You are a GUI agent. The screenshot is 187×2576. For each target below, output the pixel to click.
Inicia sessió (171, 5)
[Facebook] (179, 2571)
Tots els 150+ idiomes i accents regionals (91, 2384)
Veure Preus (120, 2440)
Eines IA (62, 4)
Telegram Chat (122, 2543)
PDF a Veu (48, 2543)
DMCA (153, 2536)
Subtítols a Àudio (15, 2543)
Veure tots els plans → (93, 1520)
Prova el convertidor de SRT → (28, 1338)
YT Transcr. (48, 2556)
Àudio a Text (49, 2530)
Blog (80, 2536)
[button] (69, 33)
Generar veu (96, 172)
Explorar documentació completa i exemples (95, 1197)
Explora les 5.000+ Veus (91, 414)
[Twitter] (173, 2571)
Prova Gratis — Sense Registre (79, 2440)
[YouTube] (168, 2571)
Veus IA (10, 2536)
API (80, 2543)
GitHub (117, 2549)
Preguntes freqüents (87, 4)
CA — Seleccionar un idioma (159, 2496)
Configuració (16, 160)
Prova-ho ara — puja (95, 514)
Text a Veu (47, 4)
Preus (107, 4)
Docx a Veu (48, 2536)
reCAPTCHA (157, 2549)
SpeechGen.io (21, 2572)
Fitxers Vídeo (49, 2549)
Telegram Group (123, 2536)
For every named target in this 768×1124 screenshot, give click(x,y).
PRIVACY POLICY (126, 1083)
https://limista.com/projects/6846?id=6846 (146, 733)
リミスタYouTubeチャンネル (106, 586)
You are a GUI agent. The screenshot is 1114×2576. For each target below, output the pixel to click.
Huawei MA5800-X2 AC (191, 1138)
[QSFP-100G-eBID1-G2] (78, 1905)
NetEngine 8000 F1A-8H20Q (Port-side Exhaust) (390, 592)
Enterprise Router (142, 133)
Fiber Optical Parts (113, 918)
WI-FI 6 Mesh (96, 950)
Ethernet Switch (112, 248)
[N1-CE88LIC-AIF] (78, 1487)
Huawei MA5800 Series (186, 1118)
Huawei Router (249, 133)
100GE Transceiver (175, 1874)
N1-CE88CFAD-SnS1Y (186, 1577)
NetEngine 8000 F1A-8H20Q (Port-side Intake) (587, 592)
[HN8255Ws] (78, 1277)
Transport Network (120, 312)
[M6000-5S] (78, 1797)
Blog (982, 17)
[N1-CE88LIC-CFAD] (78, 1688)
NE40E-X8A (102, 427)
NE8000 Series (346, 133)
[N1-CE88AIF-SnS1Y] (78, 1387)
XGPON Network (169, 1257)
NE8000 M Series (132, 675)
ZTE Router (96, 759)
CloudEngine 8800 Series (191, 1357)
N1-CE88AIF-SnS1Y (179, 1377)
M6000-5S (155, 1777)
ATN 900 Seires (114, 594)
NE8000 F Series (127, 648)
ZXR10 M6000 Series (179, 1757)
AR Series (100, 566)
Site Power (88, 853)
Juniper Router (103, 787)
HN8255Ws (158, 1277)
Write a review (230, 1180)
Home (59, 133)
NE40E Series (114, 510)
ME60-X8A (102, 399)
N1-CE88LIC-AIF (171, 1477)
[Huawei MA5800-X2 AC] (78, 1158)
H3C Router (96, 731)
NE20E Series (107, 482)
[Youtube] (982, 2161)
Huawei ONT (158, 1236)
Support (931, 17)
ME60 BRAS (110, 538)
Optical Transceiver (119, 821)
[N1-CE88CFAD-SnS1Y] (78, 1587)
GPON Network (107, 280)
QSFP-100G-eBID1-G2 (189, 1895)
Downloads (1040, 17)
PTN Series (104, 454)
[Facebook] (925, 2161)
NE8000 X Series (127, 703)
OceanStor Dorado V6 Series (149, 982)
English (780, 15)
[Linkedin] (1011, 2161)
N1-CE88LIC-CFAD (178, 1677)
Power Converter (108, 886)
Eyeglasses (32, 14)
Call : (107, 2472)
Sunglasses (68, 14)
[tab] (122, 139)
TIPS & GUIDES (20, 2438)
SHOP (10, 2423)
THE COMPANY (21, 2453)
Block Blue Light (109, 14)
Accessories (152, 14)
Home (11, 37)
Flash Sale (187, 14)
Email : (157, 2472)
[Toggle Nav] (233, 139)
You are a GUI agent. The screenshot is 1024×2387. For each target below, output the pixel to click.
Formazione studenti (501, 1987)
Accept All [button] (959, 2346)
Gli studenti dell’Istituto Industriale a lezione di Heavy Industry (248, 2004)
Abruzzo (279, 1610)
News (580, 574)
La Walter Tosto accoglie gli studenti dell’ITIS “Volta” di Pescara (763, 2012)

### [AIM OF THE TASK]
Please give back exactly the lines of the listing above that run from the one containing "Blog (80, 2536)" through the one containing "You are a GUI agent. The screenshot is 1114×2576.", and only those.

### [WRITTEN REPLY]
Blog (80, 2536)
[button] (69, 33)
Generar veu (96, 172)
Explorar documentació completa i exemples (95, 1197)
Explora les 5.000+ Veus (91, 414)
[Twitter] (173, 2571)
Prova Gratis — Sense Registre (79, 2440)
[YouTube] (168, 2571)
Veus IA (10, 2536)
API (80, 2543)
GitHub (117, 2549)
Preguntes freqüents (87, 4)
CA — Seleccionar un idioma (159, 2496)
Configuració (16, 160)
Prova-ho ara — puja (95, 514)
Text a Veu (47, 4)
Preus (107, 4)
Docx a Veu (48, 2536)
reCAPTCHA (157, 2549)
SpeechGen.io (21, 2572)
Fitxers Vídeo (49, 2549)
Telegram Group (123, 2536)
For every named target in this 768×1124 screenshot, give click(x,y).
PRIVACY POLICY (126, 1083)
https://limista.com/projects/6846?id=6846 (146, 733)
リミスタYouTubeチャンネル (106, 586)
You are a GUI agent. The screenshot is 1114×2576. For each target below, output the pixel to click.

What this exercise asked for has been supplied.